Required action A
Copy out the passage about building delivery centres in India from "Strand 5 was" up to and including "do incredible things.".
Required action B
In the passage about building delivery centres in India, how many people had the operation reached after around 18 months?
Required action C
For each statement, say whether it agrees with the passage about building delivery centres in India, and quote the words that decide it. (i) The team met the deadline for the new building. (ii) Strand 5 focused on marketing. (iii) Several days of productive work were lost.

Reading passage
Strand 5 was to focus on logistics with true military precision. We analysed lead times, placed orders – leased and borrowed equipment that wouldn’t arrive on time – and asked our suppliers to make the extra effort to support us.

And then, came the daily grind of execution. We met the deadline, and had people working effectively on the first day of operation of the new building. We lost only a few hours of productive work.

And it turned out that the technology design was not only effective … it was near perfect. RK had poured all his knowledge into the design, and we had no time for the usual compromises.

“500 in 5”

This is an example that I come back to repeatedly in my thinking, a key moment in my experiences in creating large delivery centres in India, and a lesson in how to get teams to do incredible things.

We had been in operation for around 18 months, reaching 500 people. This had required sustained effort since our business was then not widely known among our target talent pool. We had worked hard with candidates, even explained ourselves to their families, and organized dedicated training and conference days to attract people to apply. Overall, with a little difficultly, we had balanced demand and supply effectively. Our HR team had made a brilliant start.

Supplied entries
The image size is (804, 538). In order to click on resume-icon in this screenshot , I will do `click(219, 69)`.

--

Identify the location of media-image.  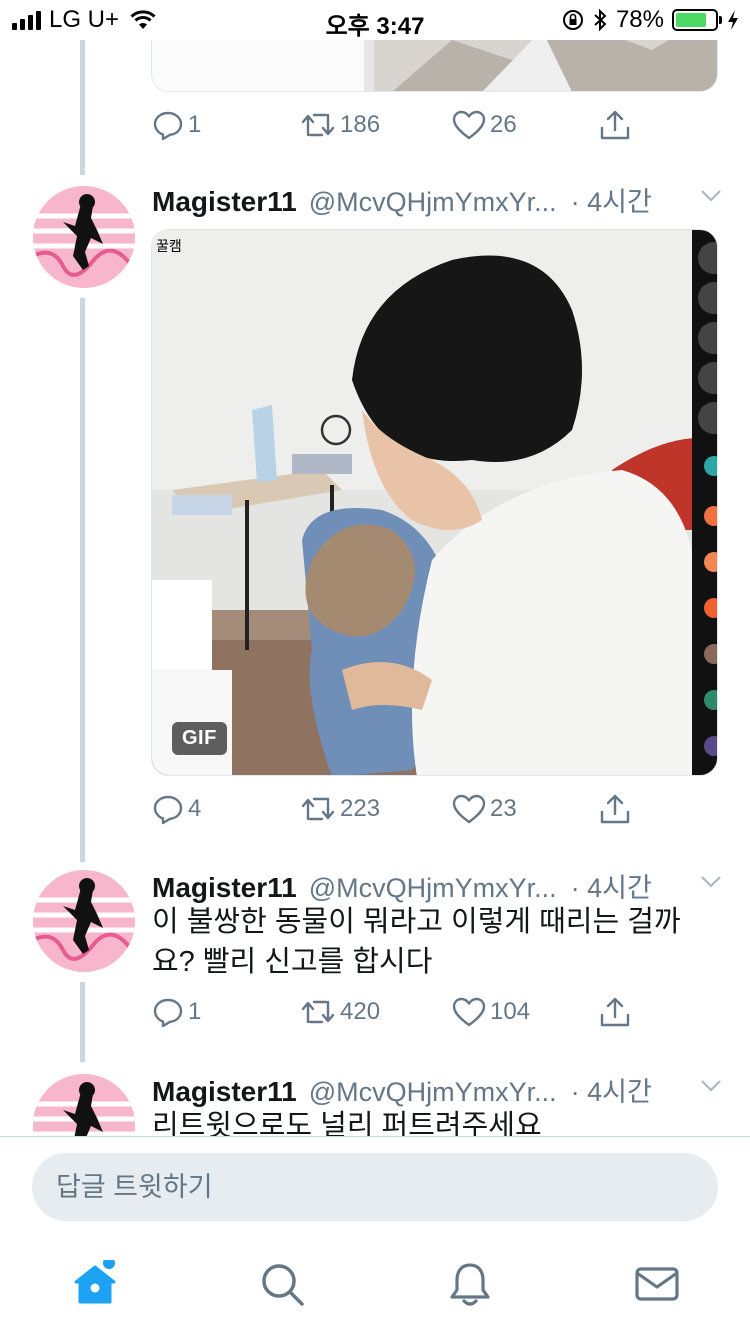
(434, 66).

Answer A
Strand 5 was to focus on logistics with true military precision. We analysed lead times, placed orders – leased and borrowed equipment that wouldn’t arrive on time – and asked our suppliers to make the extra effort to support us.

And then, came the daily grind of execution. We met the deadline, and had people working effectively on the first day of operation of the new building. We lost only a few hours of productive work.

And it turned out that the technology design was not only effective … it was near perfect. RK had poured all his knowledge into the design, and we had no time for the usual compromises.

“500 in 5”

This is an example that I come back to repeatedly in my thinking, a key moment in my experiences in creating large delivery centres in India, and a lesson in how to get teams to do incredible things.

Answer B
500 people.

Answer C
(i) Yes: "We met the deadline, and had people working effectively on the first day of operation of the new building."
(ii) No: "Strand 5 was to focus on logistics with true military precision."
(iii) No: "We lost only a few hours of productive work."